_Listed entries_
---+---
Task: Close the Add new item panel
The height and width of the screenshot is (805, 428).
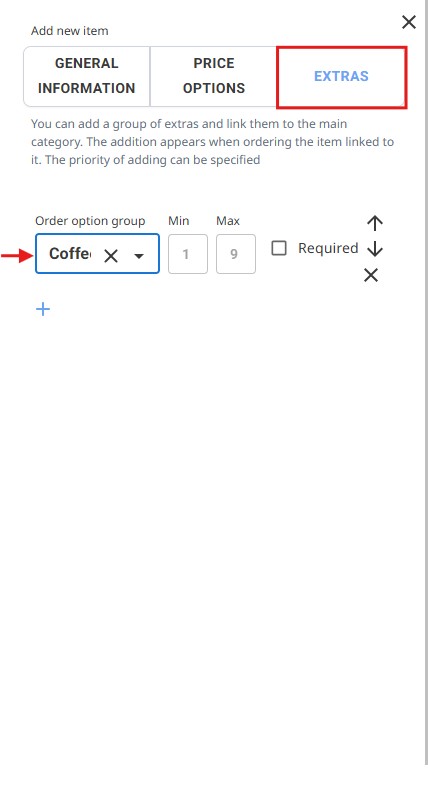Action: (x=408, y=22)
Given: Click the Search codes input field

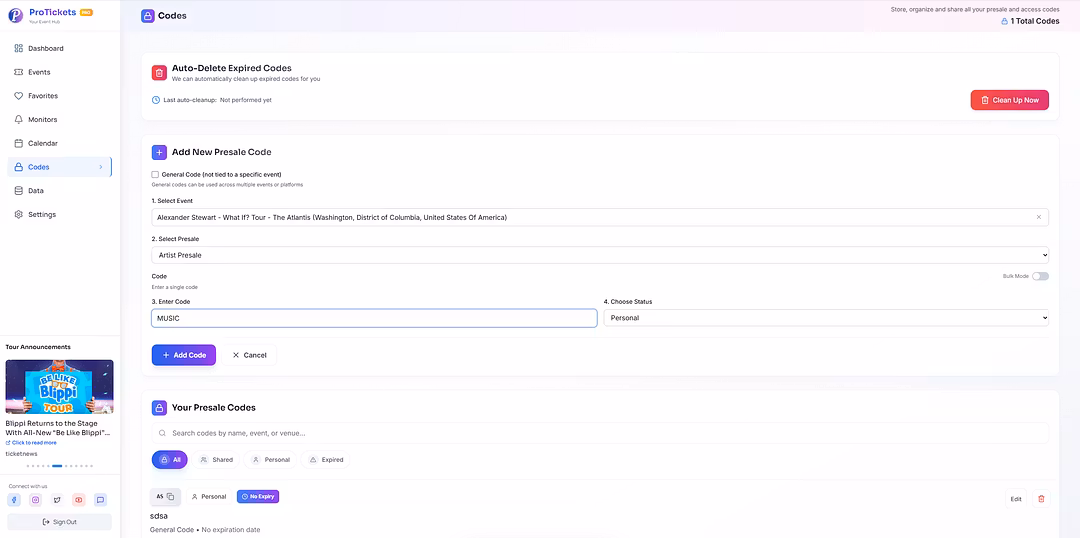Looking at the screenshot, I should (600, 433).
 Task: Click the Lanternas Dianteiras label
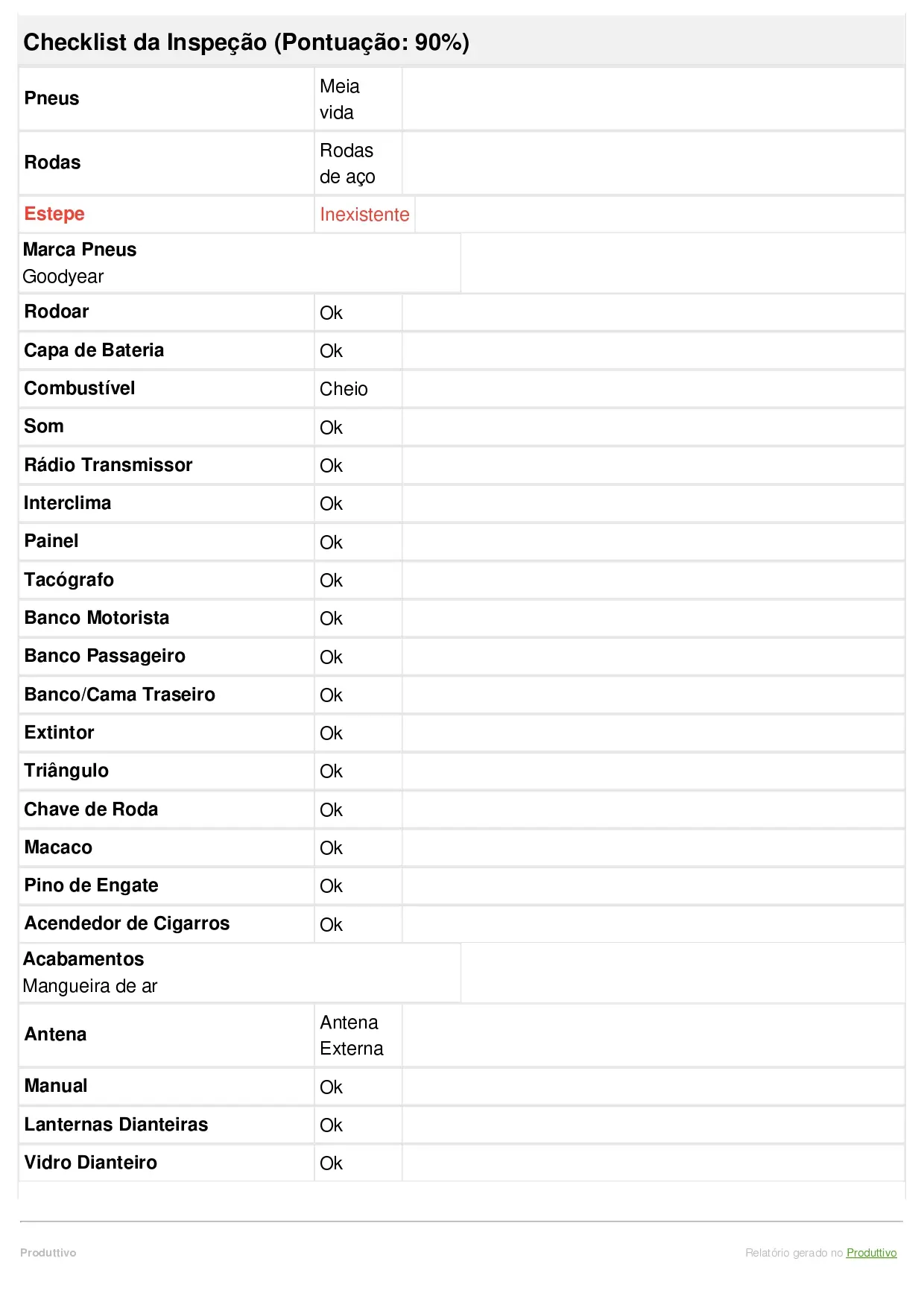click(x=116, y=1125)
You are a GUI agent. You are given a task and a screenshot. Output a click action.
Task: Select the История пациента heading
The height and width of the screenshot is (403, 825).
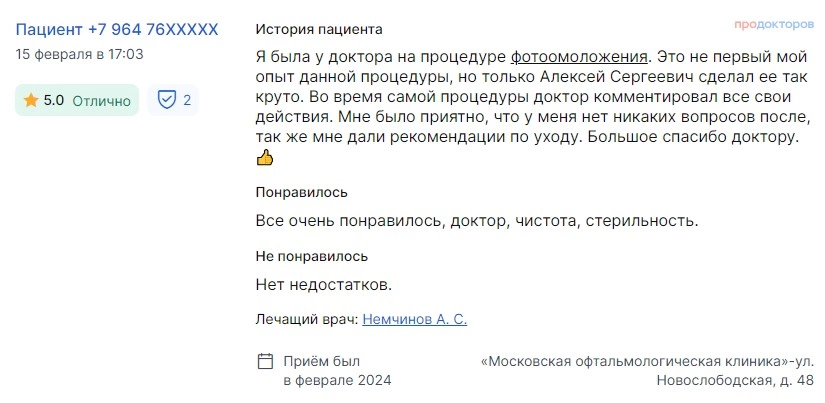(x=319, y=29)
---+---
_About this exercise_
Word for word, give back each entry from above, but skip any picture.

_Response below_
Task: Close the Add new item panel
The height and width of the screenshot is (805, 428).
Action: (x=408, y=22)
Given: Click the Search codes input field

Looking at the screenshot, I should (600, 433).
 Task: Click the Lanternas Dianteiras label
click(x=116, y=1125)
You are a GUI agent. You are given a task and a screenshot. Output a click action.
Task: Select the История пациента heading
The height and width of the screenshot is (403, 825).
(x=319, y=29)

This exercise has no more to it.